▶ WHAT THE EXERCISE ASKS
Output all of the records exactly, word for word.

▶ INPUT RECORDS
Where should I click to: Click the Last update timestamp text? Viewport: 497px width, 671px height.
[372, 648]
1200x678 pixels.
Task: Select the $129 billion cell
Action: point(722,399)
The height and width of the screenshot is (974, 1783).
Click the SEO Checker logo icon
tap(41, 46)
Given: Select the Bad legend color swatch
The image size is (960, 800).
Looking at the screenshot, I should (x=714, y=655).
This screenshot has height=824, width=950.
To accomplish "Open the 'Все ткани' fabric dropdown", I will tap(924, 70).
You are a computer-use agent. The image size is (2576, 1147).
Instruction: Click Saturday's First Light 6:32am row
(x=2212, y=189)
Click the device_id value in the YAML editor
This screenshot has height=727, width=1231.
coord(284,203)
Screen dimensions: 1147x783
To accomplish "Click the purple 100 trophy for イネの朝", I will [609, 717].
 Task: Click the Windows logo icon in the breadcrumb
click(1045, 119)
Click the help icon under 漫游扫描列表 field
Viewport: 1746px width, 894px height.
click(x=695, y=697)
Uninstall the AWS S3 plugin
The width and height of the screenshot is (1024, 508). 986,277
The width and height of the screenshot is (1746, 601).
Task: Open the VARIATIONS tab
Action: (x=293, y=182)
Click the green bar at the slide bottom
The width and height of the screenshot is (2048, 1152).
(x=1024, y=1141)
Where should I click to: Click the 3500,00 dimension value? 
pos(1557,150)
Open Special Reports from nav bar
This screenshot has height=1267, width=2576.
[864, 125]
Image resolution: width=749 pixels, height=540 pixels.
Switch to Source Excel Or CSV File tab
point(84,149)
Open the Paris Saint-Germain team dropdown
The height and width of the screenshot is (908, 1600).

▶ PROBLEM SOLUTION
Where should I click to: Click the Last update timestamp text? Viewport: 497px width, 671px height.
[372, 648]
1200x678 pixels.
Task: Select the $129 billion cell
Action: point(722,399)
The height and width of the screenshot is (974, 1783).
Click the SEO Checker logo icon
tap(41, 46)
Given: Select the Bad legend color swatch
The image size is (960, 800).
Looking at the screenshot, I should (x=714, y=655).
This screenshot has height=824, width=950.
To accomplish "Open the 'Все ткани' fabric dropdown", I will tap(924, 70).
You are a computer-use agent. The image size is (2576, 1147).
Instruction: Click Saturday's First Light 6:32am row
(x=2212, y=189)
Click the device_id value in the YAML editor
This screenshot has height=727, width=1231.
coord(284,203)
Screen dimensions: 1147x783
To accomplish "Click the purple 100 trophy for イネの朝", I will [609, 717].
 Task: Click the Windows logo icon in the breadcrumb
click(1045, 119)
Click the help icon under 漫游扫描列表 field
Viewport: 1746px width, 894px height.
click(x=695, y=697)
Uninstall the AWS S3 plugin
The width and height of the screenshot is (1024, 508). 986,277
The width and height of the screenshot is (1746, 601).
Task: Open the VARIATIONS tab
Action: (x=293, y=182)
Click the green bar at the slide bottom
The width and height of the screenshot is (2048, 1152).
(x=1024, y=1141)
Where should I click to: Click the 3500,00 dimension value? 
pos(1557,150)
Open Special Reports from nav bar
This screenshot has height=1267, width=2576.
[864, 125]
Image resolution: width=749 pixels, height=540 pixels.
Switch to Source Excel Or CSV File tab
point(84,149)
Open the Paris Saint-Germain team dropdown
The height and width of the screenshot is (908, 1600).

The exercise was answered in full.